## [REQUIRED ACTION]
Return exactly the lines from the "You are a computer-use agent. Image" line through the last line of the entries below. Include no pictures.
PROVIDED RECORDS START
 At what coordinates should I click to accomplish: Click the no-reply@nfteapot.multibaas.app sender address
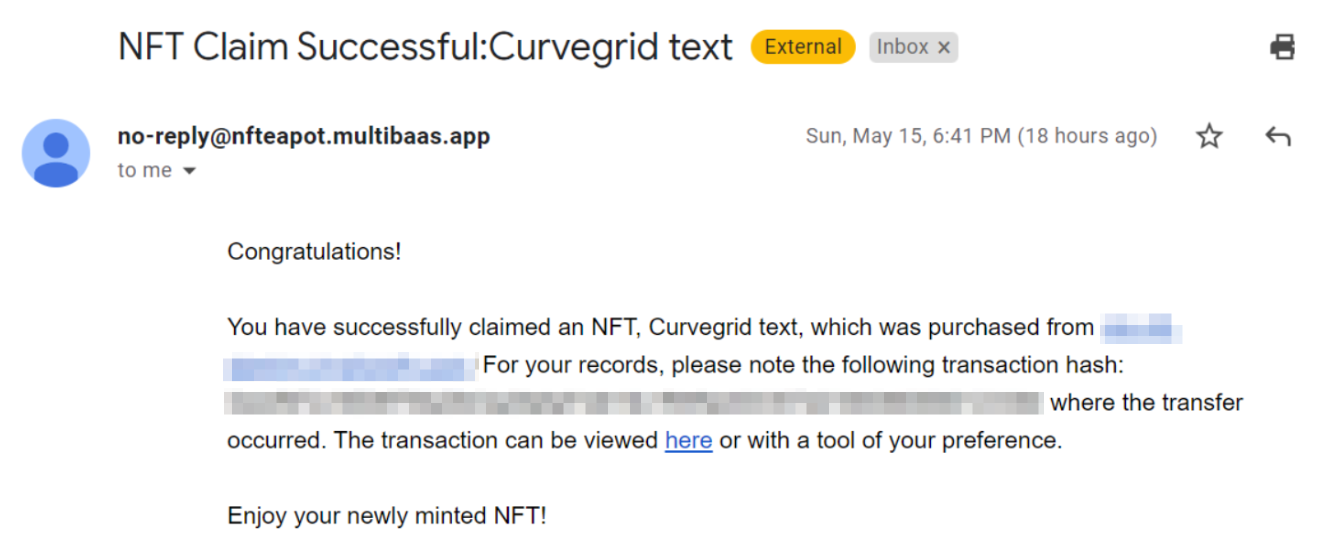(x=303, y=136)
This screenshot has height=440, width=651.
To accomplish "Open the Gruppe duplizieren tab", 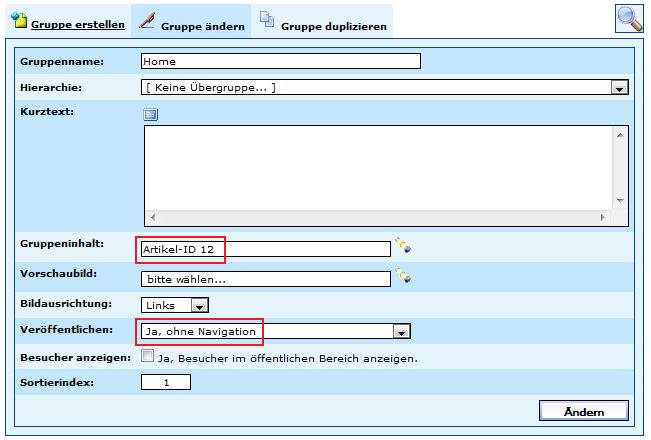I will point(322,25).
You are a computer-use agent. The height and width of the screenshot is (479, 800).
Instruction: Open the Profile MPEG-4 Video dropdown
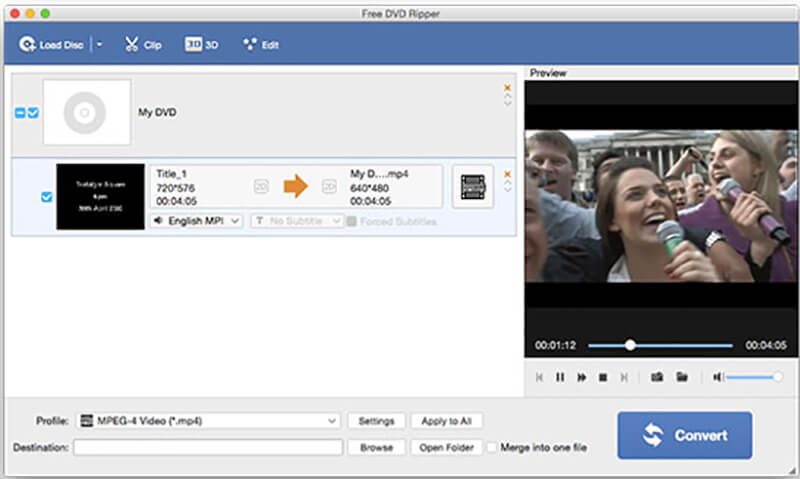[208, 421]
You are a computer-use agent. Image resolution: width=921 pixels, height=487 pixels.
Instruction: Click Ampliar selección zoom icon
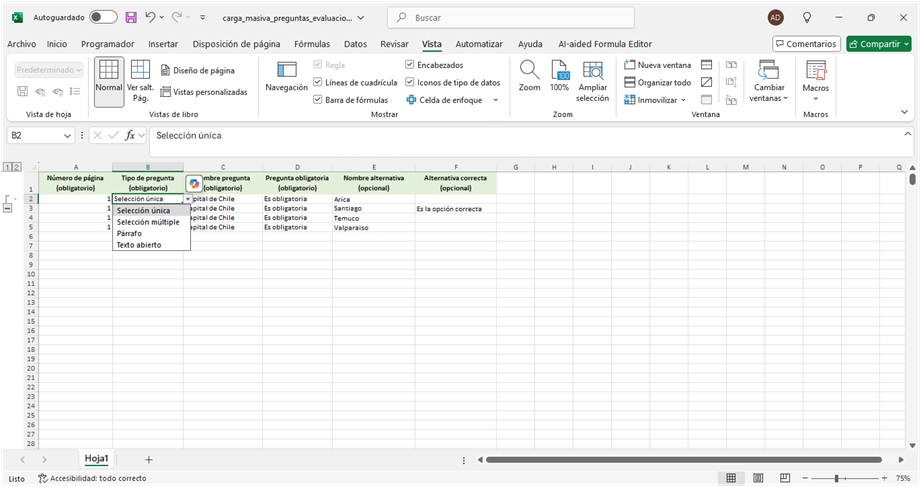(x=592, y=72)
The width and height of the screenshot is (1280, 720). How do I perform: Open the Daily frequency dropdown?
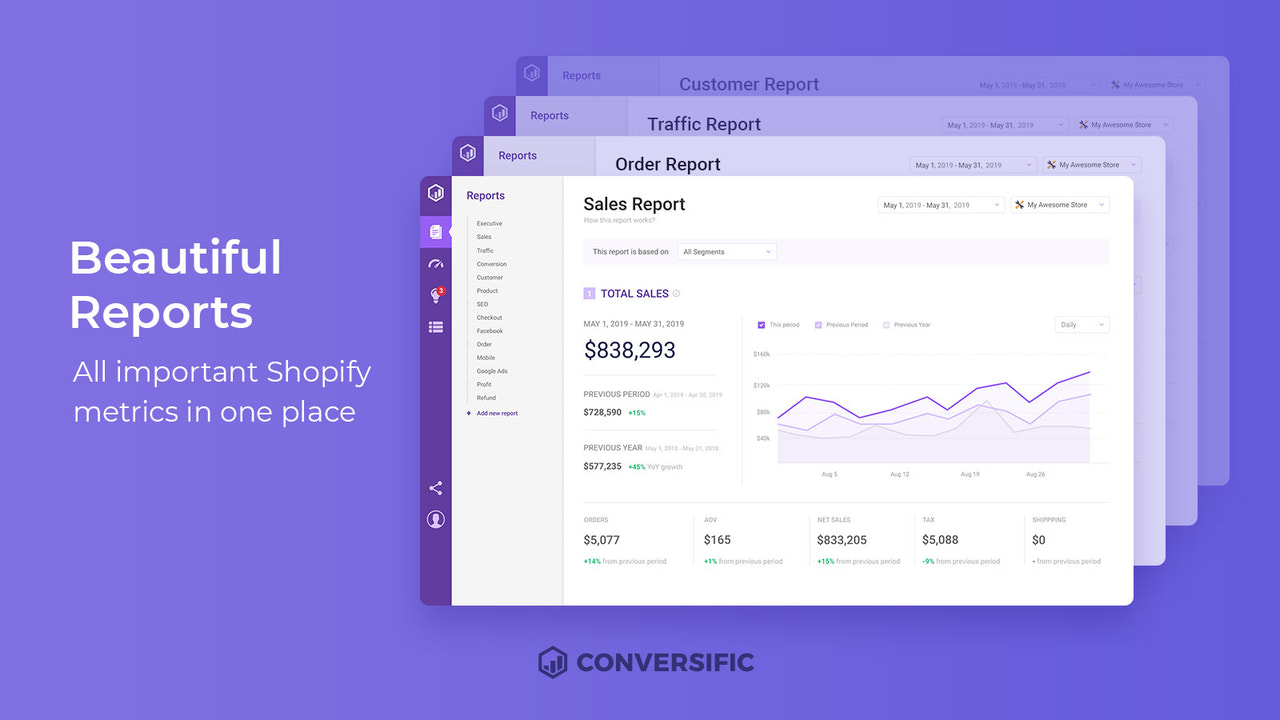[1081, 324]
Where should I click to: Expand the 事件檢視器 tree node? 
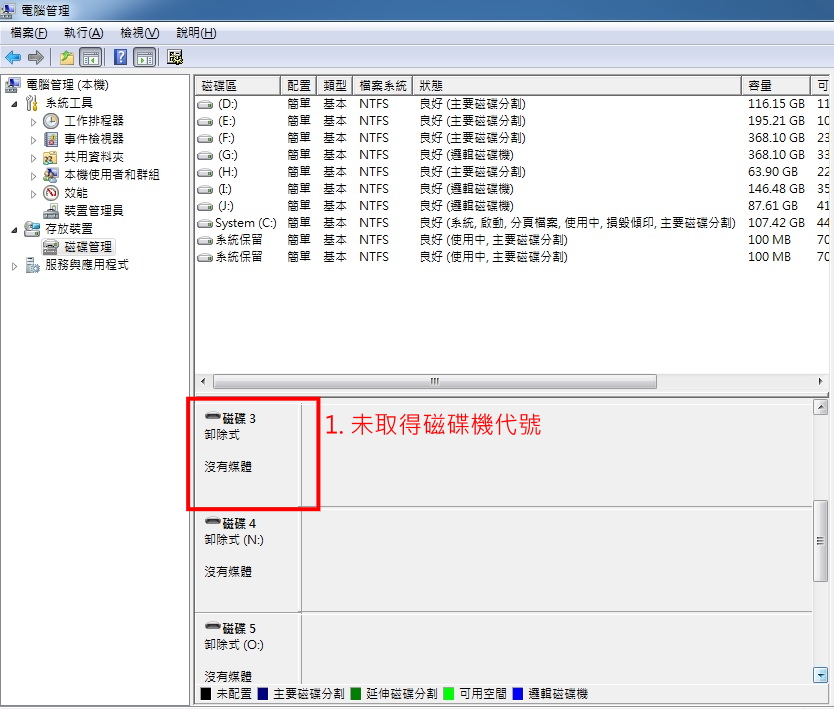coord(34,139)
PROVIDED RECORDS END
## [TASK RESULT]
You are a computer-use agent. Image resolution: width=921 pixels, height=487 pixels.
Instruction: Click Ampliar selección zoom icon
(x=592, y=72)
The width and height of the screenshot is (1280, 720). How do I perform: Open the Daily frequency dropdown?
[1081, 324]
Where should I click to: Expand the 事件檢視器 tree node? 
coord(34,139)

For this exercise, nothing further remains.